The Protocol Endpoint (PE) is compatible with all SAN and NAS protocols and each can support any one of the protocols at a given time. The PE is still a SCSI device and as such is managed by the Pluggable Storage Architecture (PSA) which applies the multi-path policies, the PSA is modified slightly to be aware of the PE construct. There can be multiple PEs defined an SCSI PE is picked up during a rescan. While you may at first thing that VVOLs is purely for block storage it is also a construct which can be used with NFS, a NFS PE is maintained as an IP address or file path, ESX identifies and maintains all discovered PEs within a database. Each Virtual volumes has a UID, the data paths are established through a VASA bind request, the bind request is processed by VASA and the mapping of UID and paths can be many to many and all bindings are stored within the database.

Protocol Endpoint

The storage container holds the capabilities of the storage, capabilities would be things like performance tier (Diamond, Gold, Silver, Bronze), backup, snapshots, whether it is de-duplicated. We can therefore use storage containers as logical partitions to apply  storage needs and requirements. There would be a minimum of one storage container per array and maximum would depend on vendor. There is no direct mapping between storage container and PE, a PE can manage multiple storage containers and multiple PEs can manage a single storage container. These storage container capabilities are then advertised for use by ESX through the VMware Aware Storage API (VASA) provider. Surprisingly at first we still need to form Storage Containers into datastores within vSphere. This requirement is to allow all the traditional features of vSphere HA, SDRS etc, which need to interact with the datastore construct.

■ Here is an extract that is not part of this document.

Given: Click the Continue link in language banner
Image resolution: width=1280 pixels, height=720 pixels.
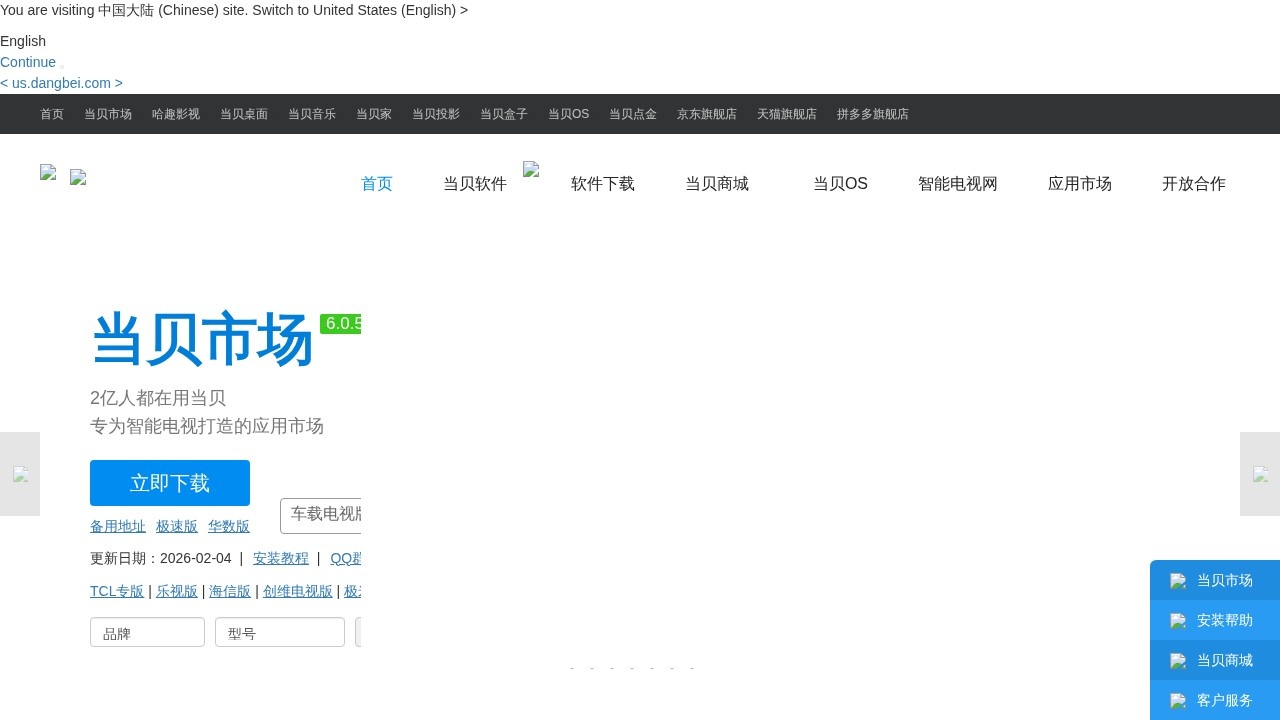Looking at the screenshot, I should 28,62.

A virtual volume is per virtual machine but within it is broken up by capability requirement into five sub-types,

  • Config-VVOL
  • Data-VVOL
  • Mem-VVOL
  • Swap-VVOL
  • Other-VVOL

With this granularity we can now place each VVOL sub-type onto a Storage Container with the best match for its capability requirement.

To consume VVOLs effectively and on a per object (per virtual machine) basis we need to move towards Storage Policy Based Management (SPBM) so we can consume the storage capabilities presented with VVOLs by VMware Aware Storage API (VASA) provider.

In this current release mentioned as 2015 SRM is not supported, although it was mentioned that that is on radar for 2016. The use of RDMs is also not supported within VVOLs, you can however present these as normal outside of the VVOL container.

Try VVOLs At Home

Up until recently you couldn’t realistically configure a VVOLs solution unless you had a spare array running beta firmware which supported VASA2. That is until NetApp shipped OnTap simulator 8.2.1, the NetApp Simulator is run as a nested VM under Fusion, Workstaion or ESX and provides the interface for vSphere 6 to connect to.